Офисная комедия Триера к этой глобалистской мифологии никакого отношения не имеет. Обстановка в небольшой IT-компании нашему зрителю ностальгически напомнит скорее обстановку учреждения, явленную «Служебным романом». Что поделать — Дания — страна маленькая. Дания — родина не нормы, но «Догмы». Белостенный офис — место действия комедии положений. Характеры же и в эпоху глобализации раскрываются все в тех же конторах.
Догматические принципы Триер тут соблюдал лишь отчасти. Одно из попранных правил Манифеста 1995 года — камера, закрепленная на штативе. Однако снятый по всем правилам малобюджетный фильм, конечно, не мог бы удовлетворить Триера, и операторскую работу он отдал на откуп компьютерной программе. Та выбирал экспозицию, кадрировала, фокусировала. «Кино — последовательность плохих фотографий» — говорил Делез. Мы знаем, что далеко не всегда это так, но в случае «Самого большого босса» имеем дело с нарочитым подтверждением тезиса. Создается эффект непринужденного, свободного наблюдения, блуждания взгляда, когда компьютер порой выбирает абсурдные, с точки зрения постановочного кино, ракурсы, оставляя главного героя или центральное событие на периферии, показывая лишь усеченные головы или ноги персонажей. В результате получается очень человечный взгляд. Настолько человечный, что хочется усомниться в том, что фильм снимался-таки компьютером.
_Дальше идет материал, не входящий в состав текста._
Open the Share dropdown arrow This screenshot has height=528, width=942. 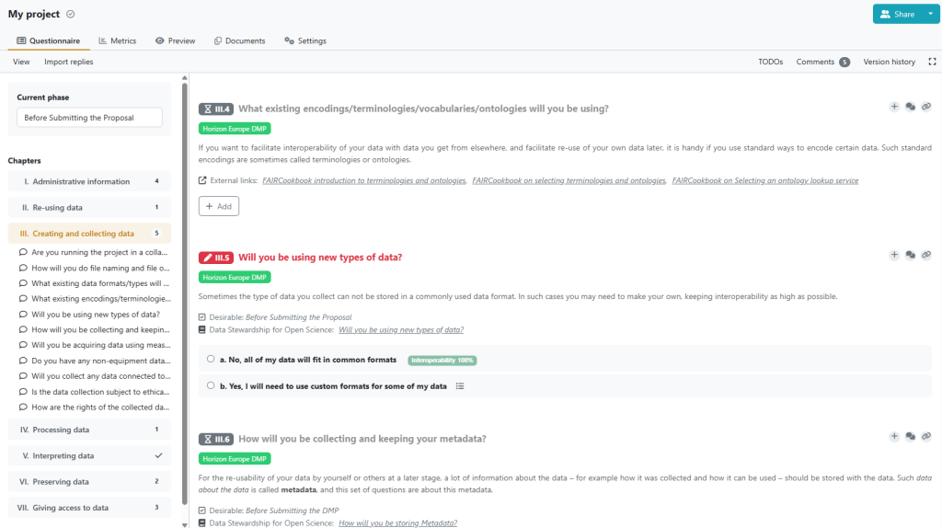pos(930,14)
Законы законами, но дух «Догмы», Триер соблюдает в «Большом боссе» чуть не на 100%. Прервав работу над третьей частью бюджетной, монументальной глумливой Американской истории, он отрывается на копеечном фильме, показывая фигу дорогим соотечественникам. «Вот фильм. Это комедия. Она безобидна» — говорит он в самом начале. Но известно, что Триер никогда не перестает шокировать и провоцировать публику, что с периодичностью раз в пять лет умудряется открывать что-то новое в кино. Комедия комедией, но когда за спиной Самого большого боса оказывается «самый-самый», понимаешь, что Триер облекает в форму комедии притчу. О человеке и боге, возможно.
Кристофер постоянно твердит о некоем Гамбини великом, непризнанном гении, против которого сам Ибсен — ничто. Навязчивый бред, но в результате оказывается, что Гамбини выигрывает.
Триер против Триера. Кто победит? Чтобы никаких сомнений не оставалось, под конец он затевает еще и игру со зрителем. Основные участники торгов вынуждены посмотреть длиннющий моноспектакль по пьесе безвестного Гамбини. Намек на то, что в течении всего фильма мы присутствовали на представлении театра одного актера (режиссера)? Даже в этой незатейливой, наспех снятой вещице Триеру удается манипуляция зрителем. В коробке из-под ксерокса он разыгрывает такой театр, что позавидует любой голливудский режиссер.
Если уж говорить о ностальгии, я за то, то чтобы показывать «Самого большого боса» в сельских кинотеатрах, если таковые еще остались. Да прокатится волна артхауса по городам и весям — фильм не просто малобюджетный, а доходчивый и доступный, история рассказана драматично, весело, со вкусом, а на подковырки и глубокомысленные намеки можно легко закрыть глаза. Так что, даже неприученные к изыскам простые зрители оценят тотальную иронию. Как когда-то на фильмах Рязанова.
Что нам Дания? Дания — тюрьма.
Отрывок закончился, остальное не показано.